Storybook is for humans: a visual workshop where you develop a component, exercise its states, and document it. Windcraft is for machines: it hands your AI tools the component contract and tokens to generate against, and runs a static analyzer over the resulting app code. Storybook shows you the component in a vacuum; Windcraft keeps the pages that use it from drifting. They sit at different points in the workflow, which is why teams run both.
How they compare
| Aspect | Storybook | Windcraft |
|---|---|---|
| Primary audience | Humans browsing and testing components | AI tools generating code, plus the analyzer |
| What it captures | Rendered states, controls, written docs | Machine-readable contracts, tokens, patterns |
| Enforcement on app code | None — it is a separate workshop | Static analyzer flags drift in your real pages |
| New AI-written pages | Unaddressed — Storybook never sees them | Checked against the system as they are written |
When Storybook is the right call
Storybook wins whenever a person needs to see a component: building one in isolation, exercising edge-case states, running interaction or accessibility tests, or giving the team a browsable catalog. Windcraft does none of that and is not trying to. Run Storybook for component development and human documentation; run Windcraft so the AI-generated pages assembling those components stay on one design language.
FAQ
- Is Windcraft a Storybook replacement?
- No. Storybook renders and documents components for people; Windcraft describes them for AI and enforces tokens in your app code. They solve different problems and are commonly used together.

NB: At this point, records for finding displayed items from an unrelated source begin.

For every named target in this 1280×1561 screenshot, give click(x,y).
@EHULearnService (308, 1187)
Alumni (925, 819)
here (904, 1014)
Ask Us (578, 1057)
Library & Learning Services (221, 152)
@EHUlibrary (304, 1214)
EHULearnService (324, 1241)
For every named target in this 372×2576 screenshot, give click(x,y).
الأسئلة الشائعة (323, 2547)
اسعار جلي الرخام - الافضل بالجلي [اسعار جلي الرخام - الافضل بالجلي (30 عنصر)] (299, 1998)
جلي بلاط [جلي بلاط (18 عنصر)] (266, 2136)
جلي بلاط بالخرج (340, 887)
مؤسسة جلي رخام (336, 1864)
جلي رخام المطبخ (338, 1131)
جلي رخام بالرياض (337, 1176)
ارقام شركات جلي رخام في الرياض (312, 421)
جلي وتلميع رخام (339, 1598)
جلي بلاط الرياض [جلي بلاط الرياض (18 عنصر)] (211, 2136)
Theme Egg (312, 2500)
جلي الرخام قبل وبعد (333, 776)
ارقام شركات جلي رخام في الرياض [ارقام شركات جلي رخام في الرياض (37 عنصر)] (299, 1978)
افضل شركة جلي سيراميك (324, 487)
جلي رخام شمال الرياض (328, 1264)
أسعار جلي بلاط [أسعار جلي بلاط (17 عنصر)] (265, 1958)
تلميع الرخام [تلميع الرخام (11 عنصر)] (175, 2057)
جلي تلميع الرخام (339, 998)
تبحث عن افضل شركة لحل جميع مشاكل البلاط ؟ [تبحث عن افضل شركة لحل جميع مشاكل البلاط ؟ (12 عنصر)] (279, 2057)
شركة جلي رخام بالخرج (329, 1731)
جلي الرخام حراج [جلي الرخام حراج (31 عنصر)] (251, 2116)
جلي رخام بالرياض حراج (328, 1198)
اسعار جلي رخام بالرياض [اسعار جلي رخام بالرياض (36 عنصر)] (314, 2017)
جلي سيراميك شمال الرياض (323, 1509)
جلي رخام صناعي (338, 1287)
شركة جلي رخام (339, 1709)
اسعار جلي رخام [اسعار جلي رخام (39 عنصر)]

- Does Windcraft render my components?
- No. It is not a viewer. A Windcraft contract is machine-readable — variants, sizes, slots, rules — meant for AI tools and the analyzer to read, not a visual gallery for humans. Keep Storybook for the visual side.
- Can I use both?
- Yes, and it is the natural setup. Storybook for building and documenting components; Windcraft for keeping the pages that use them coherent, especially when AI is writing those pages.